A study in conditions early as current completely opposite than the prior two days threatened to upend our successful program. It was a dubious beginning note that produced zero in the way of bigger fish until, after an hour of thorough scouring, a fair drift got us in the game. A slight shift put us in the thick of them although they showed very little interest in what we had to offer. As the morning progressed that all changed.

Ultimately the current straightened back out, we settled in, and spent the remainder of the day scratching steady at larger grade tuna. Of the 28 recorded in the hatch by day's end a couple were just under 100#, half were around 110 - 140, and the rest were a robust 160 - 185 with two well over the deuce. There were a number of other "underlings" that were liberated until next year or simply did not make the grade. Being as this is big fish country down here the larger models are the only ones that count - to us anyway.

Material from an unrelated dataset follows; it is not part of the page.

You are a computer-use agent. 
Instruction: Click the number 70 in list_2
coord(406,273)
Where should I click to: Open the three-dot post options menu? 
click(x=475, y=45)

All are counted, but only the good ones matter; and are reported as such.

A quick story to end the day's narrative on a high note. Royal Star angler Mike Neal, who opened this voyage with a stretched 241 and had his photo posted accordingly, is absolutely on fire this voyage. He is on one of those magical rolls that occur once in a great while. Although it isn't, it seems as though Mike gets bit every bait he puts in the water. His timing has been uncanny; nothing short of incredible. We have some of the finest live bait fishermen on board ever to grace the deck of a long range sport fisher this voyage. None of them are even close to maintaining the blistering pace set by Mike. When your hot your hot.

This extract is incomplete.